## Stated problem
Recast the records from the first line up to and including the line with "point(610,615)" as a numbered list, omitting blank lines.

◇ ◇ ◇ ◇

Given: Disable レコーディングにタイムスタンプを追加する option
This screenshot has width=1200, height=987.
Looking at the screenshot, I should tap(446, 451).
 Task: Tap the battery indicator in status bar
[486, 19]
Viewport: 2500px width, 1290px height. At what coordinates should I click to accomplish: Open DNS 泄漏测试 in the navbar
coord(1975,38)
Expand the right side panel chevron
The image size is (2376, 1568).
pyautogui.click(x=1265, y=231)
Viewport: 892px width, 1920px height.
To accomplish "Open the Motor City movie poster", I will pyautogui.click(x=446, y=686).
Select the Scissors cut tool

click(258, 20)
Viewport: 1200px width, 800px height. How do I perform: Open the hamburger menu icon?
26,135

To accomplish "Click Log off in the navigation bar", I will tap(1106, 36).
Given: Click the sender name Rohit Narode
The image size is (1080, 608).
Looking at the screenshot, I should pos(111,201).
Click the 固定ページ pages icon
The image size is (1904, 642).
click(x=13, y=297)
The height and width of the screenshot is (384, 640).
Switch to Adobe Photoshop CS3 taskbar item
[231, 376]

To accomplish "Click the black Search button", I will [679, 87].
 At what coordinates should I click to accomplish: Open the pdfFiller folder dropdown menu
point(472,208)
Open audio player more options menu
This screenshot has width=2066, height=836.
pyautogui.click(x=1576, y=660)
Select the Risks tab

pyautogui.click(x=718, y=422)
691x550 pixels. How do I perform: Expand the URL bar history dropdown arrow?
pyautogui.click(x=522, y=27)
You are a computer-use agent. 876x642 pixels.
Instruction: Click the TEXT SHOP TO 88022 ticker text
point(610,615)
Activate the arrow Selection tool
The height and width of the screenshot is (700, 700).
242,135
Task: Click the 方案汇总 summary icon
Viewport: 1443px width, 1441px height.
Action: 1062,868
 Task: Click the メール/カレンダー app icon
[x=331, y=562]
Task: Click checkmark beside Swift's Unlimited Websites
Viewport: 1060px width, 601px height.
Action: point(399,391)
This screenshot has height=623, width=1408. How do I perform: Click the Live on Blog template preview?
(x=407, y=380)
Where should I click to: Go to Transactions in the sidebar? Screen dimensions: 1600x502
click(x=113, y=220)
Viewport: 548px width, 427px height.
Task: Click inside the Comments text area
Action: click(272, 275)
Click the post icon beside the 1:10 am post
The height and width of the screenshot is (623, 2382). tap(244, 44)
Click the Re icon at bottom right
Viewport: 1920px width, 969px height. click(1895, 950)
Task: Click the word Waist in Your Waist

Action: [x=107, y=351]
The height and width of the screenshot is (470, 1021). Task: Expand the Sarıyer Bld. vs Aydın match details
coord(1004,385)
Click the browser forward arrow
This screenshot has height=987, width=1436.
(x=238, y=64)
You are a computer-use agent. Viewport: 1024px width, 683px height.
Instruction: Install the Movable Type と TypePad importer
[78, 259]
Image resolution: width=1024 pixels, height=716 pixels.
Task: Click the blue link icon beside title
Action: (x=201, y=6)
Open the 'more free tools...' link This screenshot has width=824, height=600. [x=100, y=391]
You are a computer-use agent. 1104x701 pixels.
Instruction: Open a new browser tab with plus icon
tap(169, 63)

◇ ◇ ◇ ◇

## Result below
1. Given: Disable レコーディングにタイムスタンプを追加する option
2. This screenshot has width=1200, height=987.
3. Looking at the screenshot, I should tap(446, 451).
4.  Task: Tap the battery indicator in status bar
5. [486, 19]
6. Viewport: 2500px width, 1290px height. At what coordinates should I click to accomplish: Open DNS 泄漏测试 in the navbar
7. coord(1975,38)
8. Expand the right side panel chevron
9. The image size is (2376, 1568).
10. pyautogui.click(x=1265, y=231)
11. Viewport: 892px width, 1920px height.
12. To accomplish "Open the Motor City movie poster", I will pyautogui.click(x=446, y=686).
13. Select the Scissors cut tool
14. click(258, 20)
15. Viewport: 1200px width, 800px height. How do I perform: Open the hamburger menu icon?
16. 26,135
17. To accomplish "Click Log off in the navigation bar", I will tap(1106, 36).
18. Given: Click the sender name Rohit Narode
19. The image size is (1080, 608).
20. Looking at the screenshot, I should pos(111,201).
21. Click the 固定ページ pages icon
22. The image size is (1904, 642).
23. click(x=13, y=297)
24. The height and width of the screenshot is (384, 640).
25. Switch to Adobe Photoshop CS3 taskbar item
26. [231, 376]
27. To accomplish "Click the black Search button", I will [679, 87].
28.  At what coordinates should I click to accomplish: Open the pdfFiller folder dropdown menu
29. point(472,208)
30. Open audio player more options menu
31. This screenshot has width=2066, height=836.
32. pyautogui.click(x=1576, y=660)
33. Select the Risks tab
34. pyautogui.click(x=718, y=422)
35. 691x550 pixels. How do I perform: Expand the URL bar history dropdown arrow?
36. pyautogui.click(x=522, y=27)
37. You are a computer-use agent. 876x642 pixels.
38. Instruction: Click the TEXT SHOP TO 88022 ticker text
39. point(610,615)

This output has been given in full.